Understand RAG in One Article: The Complete Technical Flow from Indexing to Retrieval-Augmented Generation

Introduction

Have you noticed that large language models are a bit like top students taking a closed-book exam? They can talk about almost anything, but the moment you ask about something they never learned, they start making things up.

Ask for your company’s revenue from last year, and it guesses. Ask for your product’s support policy, and it guesses. Ask about an industry regulation released three days ago, and it still guesses.

This is not because the model wants to deceive you. Its knowledge is effectively frozen at the moment training ends. For anything beyond that, it can only infer.

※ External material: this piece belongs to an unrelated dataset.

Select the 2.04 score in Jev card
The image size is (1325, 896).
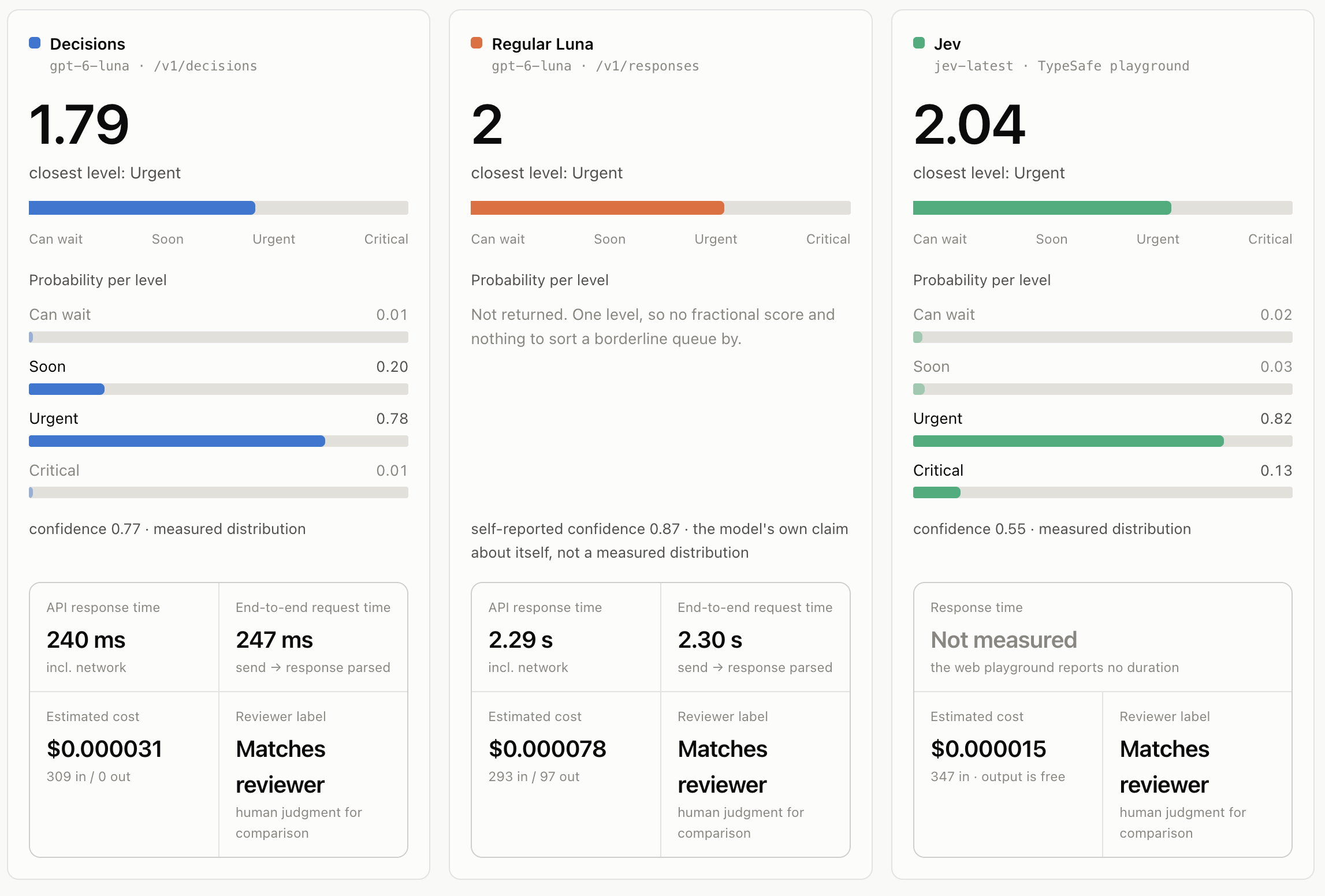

So is there a way to turn the model from “closed-book” into “open-book”, letting it look things up before answering?

Yes. That approach is RAG.

What Is RAG? One-Sentence Version

RAG = retrieve first, generate second.

When a user asks a question, the system does not immediately hand it to the model. It first searches a knowledge base, finds content related to the question, and then sends both the question and the retrieved material to the model. The model uses those references to produce the final answer.

A rough analogy: if you ask a lawyer to analyze a contract, they usually do not answer purely from memory. They first look up the relevant clauses and precedents, then explain the conclusion with those materials in hand. RAG gives a model that same “look it up first” ability.

The benefits are straightforward:

Answers are grounded instead of improvised
Knowledge can be updated continuously without retraining the model
Private data can be used, such as internal company documents and manuals

When Do You Really Need RAG?

Not every use case needs RAG. If you want a model to write poetry, translate text, or polish copy, the model alone is often enough. But RAG becomes critical when your scenario has the following traits:

The knowledge is private. Internal product docs, operations manuals, and customer service records were never part of the model’s training data. Without RAG, the model knows nothing about them.

The knowledge changes over time. Laws are revised, financial policies shift, and new vulnerabilities appear constantly. A model’s training data has a cutoff date, so anything after that is outside its native memory.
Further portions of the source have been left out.